● The problem:
Set down, please, without alteration, the lines of the entries below from the first through the one containing "This screenshot has height=768, width=1024.".

● Saved entries:
================
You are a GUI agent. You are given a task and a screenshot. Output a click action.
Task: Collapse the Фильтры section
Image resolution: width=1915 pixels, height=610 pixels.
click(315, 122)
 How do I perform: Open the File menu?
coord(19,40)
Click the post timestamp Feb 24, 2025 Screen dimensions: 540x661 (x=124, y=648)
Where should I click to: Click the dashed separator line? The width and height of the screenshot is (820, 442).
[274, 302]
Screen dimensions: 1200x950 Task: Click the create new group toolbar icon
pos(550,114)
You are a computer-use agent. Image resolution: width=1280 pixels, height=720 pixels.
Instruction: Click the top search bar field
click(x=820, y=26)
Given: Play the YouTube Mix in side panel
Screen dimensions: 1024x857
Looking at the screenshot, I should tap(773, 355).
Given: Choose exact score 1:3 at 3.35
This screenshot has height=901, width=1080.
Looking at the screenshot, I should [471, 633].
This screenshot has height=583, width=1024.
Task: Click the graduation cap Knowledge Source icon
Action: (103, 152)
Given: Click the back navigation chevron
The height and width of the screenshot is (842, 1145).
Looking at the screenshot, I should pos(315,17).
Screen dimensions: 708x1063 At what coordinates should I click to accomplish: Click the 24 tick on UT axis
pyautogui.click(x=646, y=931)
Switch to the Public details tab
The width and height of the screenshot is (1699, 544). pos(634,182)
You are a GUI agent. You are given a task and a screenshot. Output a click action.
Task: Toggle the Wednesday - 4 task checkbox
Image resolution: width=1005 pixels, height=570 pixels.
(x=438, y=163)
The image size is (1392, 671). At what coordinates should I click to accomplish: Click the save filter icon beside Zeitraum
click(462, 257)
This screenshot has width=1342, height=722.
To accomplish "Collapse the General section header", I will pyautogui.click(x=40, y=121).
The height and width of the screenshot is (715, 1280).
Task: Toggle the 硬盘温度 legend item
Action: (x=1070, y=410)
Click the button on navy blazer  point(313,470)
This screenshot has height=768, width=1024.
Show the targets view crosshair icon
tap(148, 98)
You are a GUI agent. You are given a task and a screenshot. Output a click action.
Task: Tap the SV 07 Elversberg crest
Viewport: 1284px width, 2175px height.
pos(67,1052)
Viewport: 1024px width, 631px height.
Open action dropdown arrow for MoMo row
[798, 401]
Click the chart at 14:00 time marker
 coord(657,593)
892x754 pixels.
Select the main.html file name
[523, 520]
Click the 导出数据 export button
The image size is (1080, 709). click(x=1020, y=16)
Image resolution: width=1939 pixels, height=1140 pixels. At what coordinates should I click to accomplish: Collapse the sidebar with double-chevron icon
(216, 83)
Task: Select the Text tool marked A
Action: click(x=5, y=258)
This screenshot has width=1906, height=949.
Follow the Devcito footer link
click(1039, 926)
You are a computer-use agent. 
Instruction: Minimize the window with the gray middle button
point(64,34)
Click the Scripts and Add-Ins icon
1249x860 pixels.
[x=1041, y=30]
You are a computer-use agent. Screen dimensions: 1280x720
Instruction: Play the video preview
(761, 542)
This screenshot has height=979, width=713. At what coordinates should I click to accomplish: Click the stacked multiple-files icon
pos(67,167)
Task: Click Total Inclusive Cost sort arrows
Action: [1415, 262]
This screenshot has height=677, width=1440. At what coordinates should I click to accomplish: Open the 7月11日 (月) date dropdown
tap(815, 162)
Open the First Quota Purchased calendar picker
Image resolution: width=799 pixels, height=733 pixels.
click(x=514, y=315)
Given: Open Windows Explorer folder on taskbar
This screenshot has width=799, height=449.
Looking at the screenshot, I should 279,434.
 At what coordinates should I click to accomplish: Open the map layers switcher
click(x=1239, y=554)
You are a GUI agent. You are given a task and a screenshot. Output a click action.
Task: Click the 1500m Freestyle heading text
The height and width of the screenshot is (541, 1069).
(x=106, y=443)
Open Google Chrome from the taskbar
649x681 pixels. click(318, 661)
================
● Result of the exercise:
You are a GUI agent. You are given a task and a screenshot. Output a click action.
Task: Collapse the Фильтры section
Image resolution: width=1915 pixels, height=610 pixels.
click(315, 122)
 How do I perform: Open the File menu?
coord(19,40)
Click the post timestamp Feb 24, 2025 Screen dimensions: 540x661 (x=124, y=648)
Where should I click to: Click the dashed separator line? The width and height of the screenshot is (820, 442).
[274, 302]
Screen dimensions: 1200x950 Task: Click the create new group toolbar icon
pos(550,114)
You are a computer-use agent. Image resolution: width=1280 pixels, height=720 pixels.
Instruction: Click the top search bar field
click(x=820, y=26)
Given: Play the YouTube Mix in side panel
Screen dimensions: 1024x857
Looking at the screenshot, I should tap(773, 355).
Given: Choose exact score 1:3 at 3.35
This screenshot has height=901, width=1080.
Looking at the screenshot, I should [471, 633].
This screenshot has height=583, width=1024.
Task: Click the graduation cap Knowledge Source icon
Action: (103, 152)
Given: Click the back navigation chevron
The height and width of the screenshot is (842, 1145).
Looking at the screenshot, I should pos(315,17).
Screen dimensions: 708x1063 At what coordinates should I click to accomplish: Click the 24 tick on UT axis
pyautogui.click(x=646, y=931)
Switch to the Public details tab
The width and height of the screenshot is (1699, 544). pos(634,182)
You are a GUI agent. You are given a task and a screenshot. Output a click action.
Task: Toggle the Wednesday - 4 task checkbox
Image resolution: width=1005 pixels, height=570 pixels.
(x=438, y=163)
The image size is (1392, 671). At what coordinates should I click to accomplish: Click the save filter icon beside Zeitraum
click(462, 257)
This screenshot has width=1342, height=722.
To accomplish "Collapse the General section header", I will pyautogui.click(x=40, y=121).
The height and width of the screenshot is (715, 1280).
Task: Toggle the 硬盘温度 legend item
Action: (x=1070, y=410)
Click the button on navy blazer  point(313,470)
This screenshot has height=768, width=1024.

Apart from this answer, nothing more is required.